▶ [Source text]:
----
Field Marshall Viscount Slim was referred to by Admiral of the Fleet Earl Mountbatten, who was Supreme Allied Commander of Southeast Asia, as "the finest general World War II produced". After the war he was head of the Imperial General Staff, Britain’s top military post, from 1948 to 1952, and was governor general of Australia from 1952 to 1960. This article is reprinted from a 1945 issue of Phoenix, the South East Asia Command magazine.
Again - not just he accomplishments on the field of battle - but his thoughts on leadership demand thought. Nothing radical or new - but they need repeating and if you want to know what makes successful people successful, listen to what got them there.

Want to be successful? Start by benchmarking the best.
Officers are there to lead

Then Slim relates at one critical point in the retreat in a jungle clearing he came across a unit which was in a bad way. "I took one look at them and thought ‘My God, they’re worse than I supposed.’ Then I saw why. I walked round the corner of that clearing and I saw officers making themselves a bivouac. They were just as exhausted as their men, but that isn’t my point. Officers are there to lead. I tell you, therefore, as officers, that you will neither eat, nor drink, nor sleep, nor smoke, nor even sit down until you have personally seen that your men have done those things. If you will do this for them, they will follow you to the end of the world. And, if you do not, I will break you."

The General stepped down from the ammunition box and replaced his hat. The division rose as one man, and cheered him. A few weeks later, these troops were to cross the frontier river at the point Slim had led his indomitable, ragged rearguard three years before. They dug up the tank guns which the old army had buried there when they abandoned their tanks, and they used those guns to blast open the road to Mandalay.
----
▶ [Goals]:
**1.** In the text about Slim, what post did he hold from 1948 to 1952?
**2.** Carry on the text about Slim from the point where it stops.
----
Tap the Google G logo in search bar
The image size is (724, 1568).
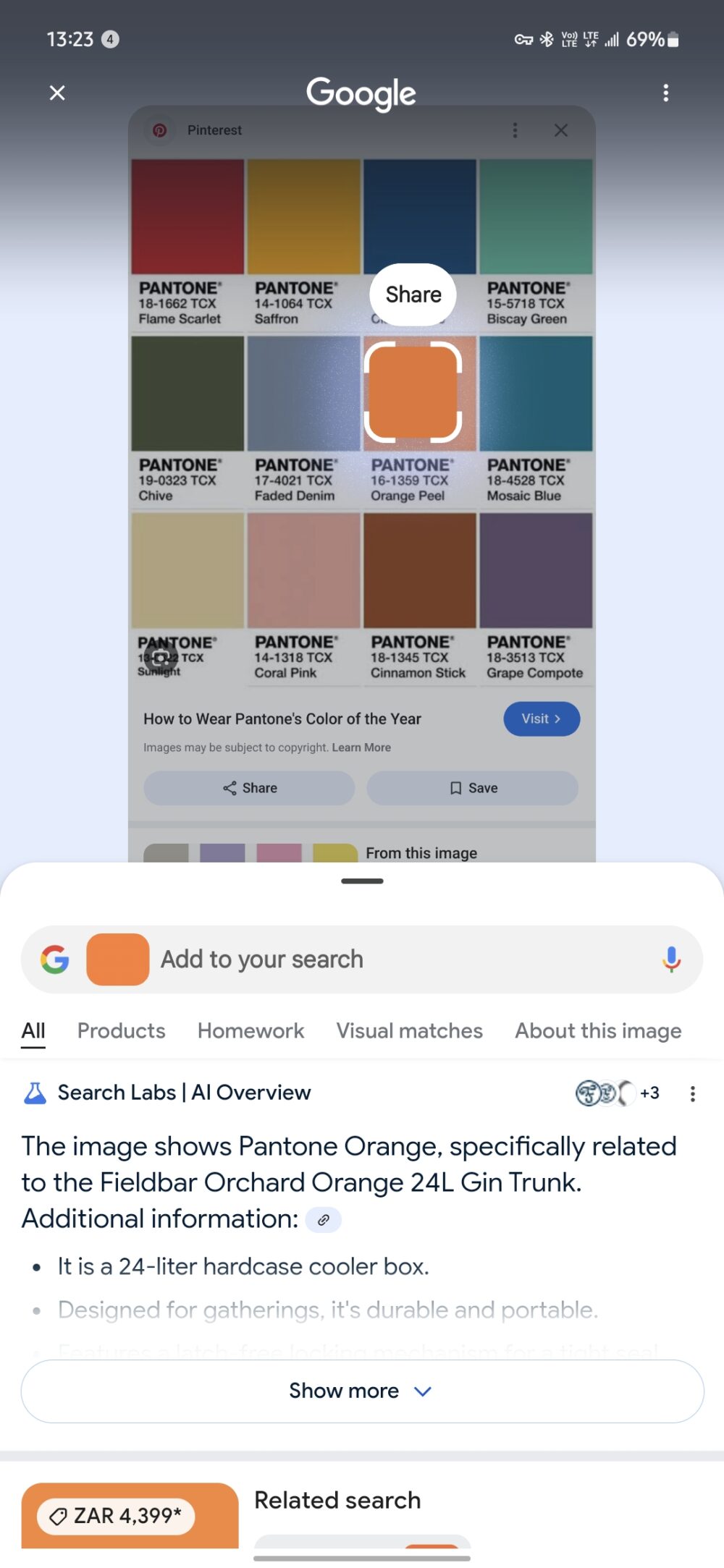[54, 959]
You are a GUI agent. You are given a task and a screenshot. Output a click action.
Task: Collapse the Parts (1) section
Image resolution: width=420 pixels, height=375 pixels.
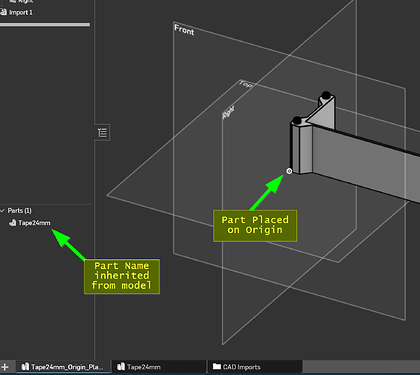(x=3, y=211)
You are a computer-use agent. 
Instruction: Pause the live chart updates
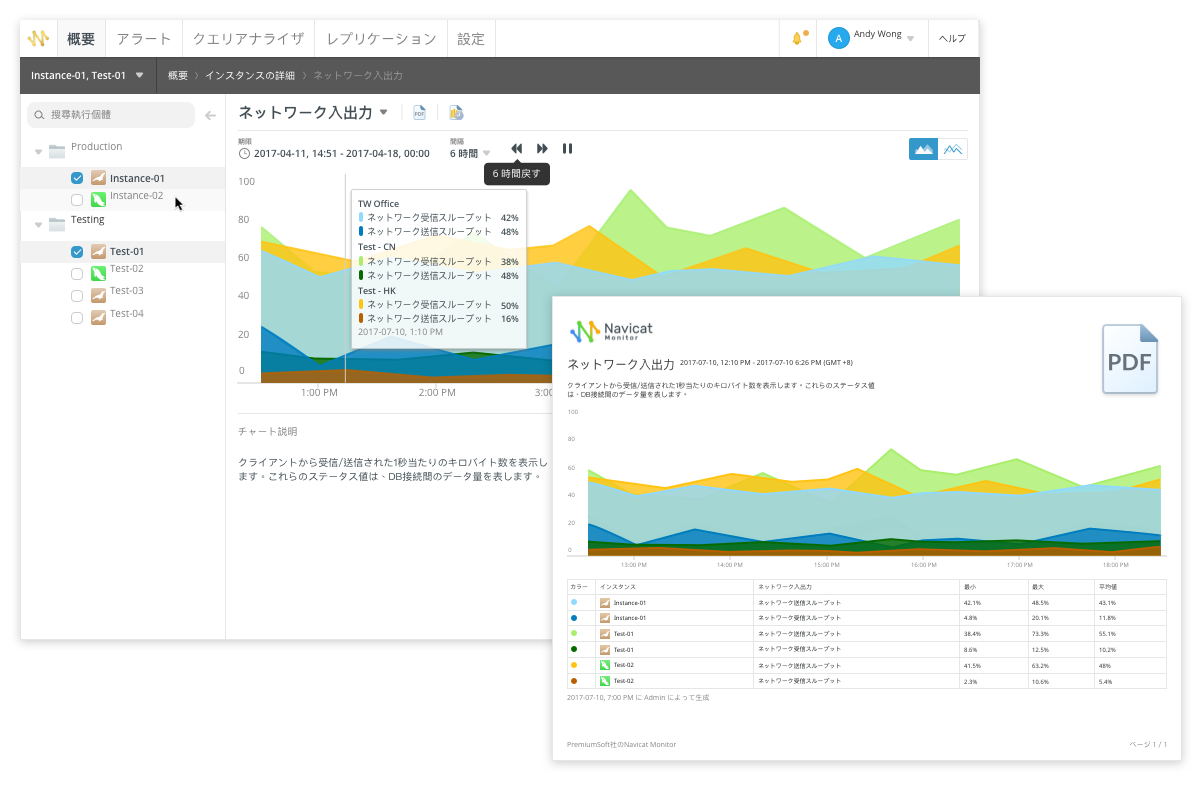[x=567, y=149]
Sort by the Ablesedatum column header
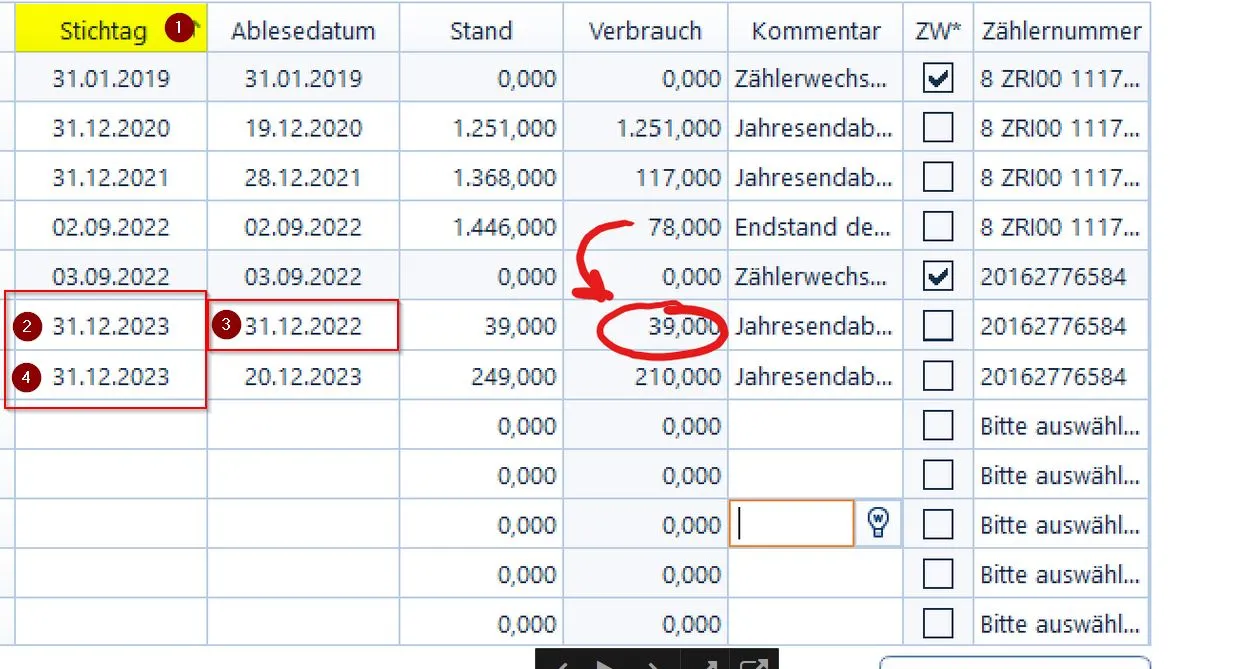Viewport: 1250px width, 669px height. pos(303,31)
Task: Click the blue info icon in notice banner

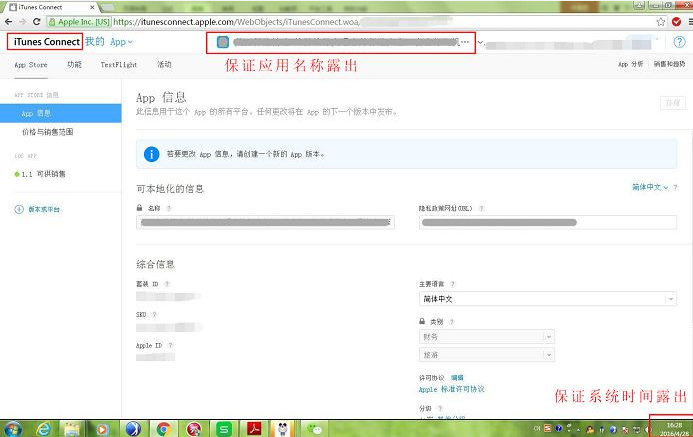Action: 151,154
----
▶ [Set of answers]:
**1.** He was head of the Imperial General Staff.

**2.**
The spirit which Slim breathed into that division, on that blue, sunny morning in Palel inspires the whole of the 14th Army. His victorious host has now marched back a thousand miles, planted its battle flags on the citadel of Mandalay and above the capitol city of Rangoon, killing 100,000 Japanese on the way. Their achievement must be attributed in large degree to the character of their Commander. Slim does not court popularity, and he hates publicity. But he inspires trust. The man cares deeply for his troops, and they are well aware that their well-being is his permanent priority. The 14th Army has never been out of his mind since that day nearly two years ago when Mountbatten appointed him to the command. Of the Mountbatten-Slim partnership history will record that it was one of the rock foundations of our Jungle Victory.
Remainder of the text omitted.